Ratzinger respondeu a essa pergunta em seu discurso de 2002 aos membros da Comunhão e Libertação*, afirmando: "Assim, os argumentos caem frequentemente no vazio, pois no nosso mundo muitos argumentos contrapostos concorrem entre si, tanto que é espontâneo ao homem o pensamento que os teólogos medievais formularam assim: a razão "tem um nariz de cera", ou seja, é possível endereçar-lhes, somente se é bem hábil, nas mais variadas direções". Em contraste com os argumentos da razão, continua Ratzinger, "o encontro com a beleza pode se tornar o golpe da flecha que fere a alma e deste modo lhe abre os olhos".
Talvez, no entanto, a distinção entre arte e argumento, entre beleza e verdade, não seja tão categórica quanto essas passagens, citadas fora de contexto, sugerem. Desde o início, os apóstolos indicaram isso.
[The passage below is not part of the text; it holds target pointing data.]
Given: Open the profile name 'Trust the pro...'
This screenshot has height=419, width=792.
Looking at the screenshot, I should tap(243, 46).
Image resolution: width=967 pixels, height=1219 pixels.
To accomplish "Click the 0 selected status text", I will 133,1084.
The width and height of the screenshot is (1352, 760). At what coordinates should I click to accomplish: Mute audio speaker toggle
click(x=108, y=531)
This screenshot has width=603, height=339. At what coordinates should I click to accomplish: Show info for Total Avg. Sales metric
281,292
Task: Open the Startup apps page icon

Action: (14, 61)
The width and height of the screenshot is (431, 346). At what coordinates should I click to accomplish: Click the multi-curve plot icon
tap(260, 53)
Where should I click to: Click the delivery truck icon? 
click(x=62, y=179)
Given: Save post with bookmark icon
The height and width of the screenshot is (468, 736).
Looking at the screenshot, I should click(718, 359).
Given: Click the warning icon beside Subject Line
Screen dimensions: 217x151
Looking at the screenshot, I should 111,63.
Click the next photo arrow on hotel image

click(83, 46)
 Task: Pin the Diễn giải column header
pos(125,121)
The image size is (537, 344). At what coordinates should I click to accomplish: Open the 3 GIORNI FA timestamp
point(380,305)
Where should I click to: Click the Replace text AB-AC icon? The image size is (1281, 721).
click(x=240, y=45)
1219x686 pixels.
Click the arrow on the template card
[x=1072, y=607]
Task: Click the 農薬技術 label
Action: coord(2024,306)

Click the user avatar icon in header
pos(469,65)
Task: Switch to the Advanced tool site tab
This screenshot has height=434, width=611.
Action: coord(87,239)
Nos Atos dos Apóstolos, encontramos exemplos de como os primeiros cristãos aprenderam a falar sobre o que lhes havia sido revelado em Cristo - e suas diversas maneiras são impressionantes.
No início de Atos, de fato no dia de Pentecostes, Pedro sai para falar aos judeus "de todas as nações" que vieram à cidade de Jerusalém. Pedro cita para eles o profeta Joel, que proclamou que Deus derramaria seu Espírito de modo que profetizarão os vossos filhos e as vossas filhas … e os vossos anciãos sonharão". Ele cita Davi sobre a promessa do Santo que não "conhecerá a corrupção". Este "homem... vós o matastes, crucificando-o" é o Santo que "Deus o ressuscitou", e os apóstolos agora receberam o Espírito Santo.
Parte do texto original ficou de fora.